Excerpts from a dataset
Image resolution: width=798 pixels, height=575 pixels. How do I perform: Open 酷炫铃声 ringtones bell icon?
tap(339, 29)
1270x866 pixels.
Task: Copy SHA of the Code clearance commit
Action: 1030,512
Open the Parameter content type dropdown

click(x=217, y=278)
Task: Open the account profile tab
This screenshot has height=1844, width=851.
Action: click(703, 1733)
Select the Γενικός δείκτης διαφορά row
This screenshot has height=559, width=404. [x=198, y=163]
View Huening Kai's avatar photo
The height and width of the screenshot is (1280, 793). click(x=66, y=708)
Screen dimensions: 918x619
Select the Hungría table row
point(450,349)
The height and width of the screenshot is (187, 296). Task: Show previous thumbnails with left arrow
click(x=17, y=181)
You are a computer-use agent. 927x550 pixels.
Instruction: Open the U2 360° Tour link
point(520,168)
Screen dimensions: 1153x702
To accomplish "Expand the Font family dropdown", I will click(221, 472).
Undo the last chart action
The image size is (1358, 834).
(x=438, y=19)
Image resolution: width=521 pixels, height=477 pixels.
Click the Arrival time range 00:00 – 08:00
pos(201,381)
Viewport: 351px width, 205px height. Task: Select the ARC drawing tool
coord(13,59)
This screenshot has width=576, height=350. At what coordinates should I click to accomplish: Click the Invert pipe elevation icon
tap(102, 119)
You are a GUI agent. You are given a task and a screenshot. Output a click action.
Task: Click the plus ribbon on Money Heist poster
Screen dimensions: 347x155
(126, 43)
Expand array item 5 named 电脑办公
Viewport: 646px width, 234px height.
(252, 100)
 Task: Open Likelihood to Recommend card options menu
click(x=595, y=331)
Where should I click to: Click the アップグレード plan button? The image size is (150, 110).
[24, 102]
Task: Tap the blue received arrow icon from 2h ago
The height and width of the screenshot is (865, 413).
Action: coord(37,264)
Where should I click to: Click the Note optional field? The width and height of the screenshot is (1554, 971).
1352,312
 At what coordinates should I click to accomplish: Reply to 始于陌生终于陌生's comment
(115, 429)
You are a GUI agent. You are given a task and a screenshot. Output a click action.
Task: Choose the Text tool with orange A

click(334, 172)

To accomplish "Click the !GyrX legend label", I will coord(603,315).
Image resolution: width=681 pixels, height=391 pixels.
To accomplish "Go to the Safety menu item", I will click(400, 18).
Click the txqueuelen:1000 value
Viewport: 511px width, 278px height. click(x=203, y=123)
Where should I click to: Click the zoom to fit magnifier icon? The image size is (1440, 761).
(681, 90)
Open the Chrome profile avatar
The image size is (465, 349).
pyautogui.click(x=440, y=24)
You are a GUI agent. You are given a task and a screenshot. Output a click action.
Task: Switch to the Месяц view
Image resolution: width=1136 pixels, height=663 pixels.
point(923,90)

To do: Print the entries once more, identical in every line.

Output for this task:
Image resolution: width=798 pixels, height=575 pixels. How do I perform: Open 酷炫铃声 ringtones bell icon?
tap(339, 29)
1270x866 pixels.
Task: Copy SHA of the Code clearance commit
Action: 1030,512
Open the Parameter content type dropdown

click(x=217, y=278)
Task: Open the account profile tab
This screenshot has height=1844, width=851.
Action: click(703, 1733)
Select the Γενικός δείκτης διαφορά row
This screenshot has height=559, width=404. [x=198, y=163]
View Huening Kai's avatar photo
The height and width of the screenshot is (1280, 793). click(x=66, y=708)
Screen dimensions: 918x619
Select the Hungría table row
point(450,349)
The height and width of the screenshot is (187, 296). Task: Show previous thumbnails with left arrow
click(x=17, y=181)
You are a computer-use agent. 927x550 pixels.
Instruction: Open the U2 360° Tour link
point(520,168)
Screen dimensions: 1153x702
To accomplish "Expand the Font family dropdown", I will click(221, 472).
Undo the last chart action
The image size is (1358, 834).
(x=438, y=19)
Image resolution: width=521 pixels, height=477 pixels.
Click the Arrival time range 00:00 – 08:00
pos(201,381)
Viewport: 351px width, 205px height. Task: Select the ARC drawing tool
coord(13,59)
This screenshot has width=576, height=350. At what coordinates should I click to accomplish: Click the Invert pipe elevation icon
tap(102, 119)
You are a GUI agent. You are given a task and a screenshot. Output a click action.
Task: Click the plus ribbon on Money Heist poster
Screen dimensions: 347x155
(126, 43)
Expand array item 5 named 电脑办公
Viewport: 646px width, 234px height.
(252, 100)
 Task: Open Likelihood to Recommend card options menu
click(x=595, y=331)
Where should I click to: Click the アップグレード plan button? The image size is (150, 110).
[24, 102]
Task: Tap the blue received arrow icon from 2h ago
The height and width of the screenshot is (865, 413).
Action: coord(37,264)
Where should I click to: Click the Note optional field? The width and height of the screenshot is (1554, 971).
1352,312
 At what coordinates should I click to accomplish: Reply to 始于陌生终于陌生's comment
(115, 429)
You are a GUI agent. You are given a task and a screenshot. Output a click action.
Task: Choose the Text tool with orange A

click(334, 172)

To accomplish "Click the !GyrX legend label", I will coord(603,315).
Image resolution: width=681 pixels, height=391 pixels.
To accomplish "Go to the Safety menu item", I will click(400, 18).
Click the txqueuelen:1000 value
Viewport: 511px width, 278px height. click(x=203, y=123)
Where should I click to: Click the zoom to fit magnifier icon? The image size is (1440, 761).
(681, 90)
Open the Chrome profile avatar
The image size is (465, 349).
pyautogui.click(x=440, y=24)
You are a GUI agent. You are given a task and a screenshot. Output a click action.
Task: Switch to the Месяц view
Image resolution: width=1136 pixels, height=663 pixels.
point(923,90)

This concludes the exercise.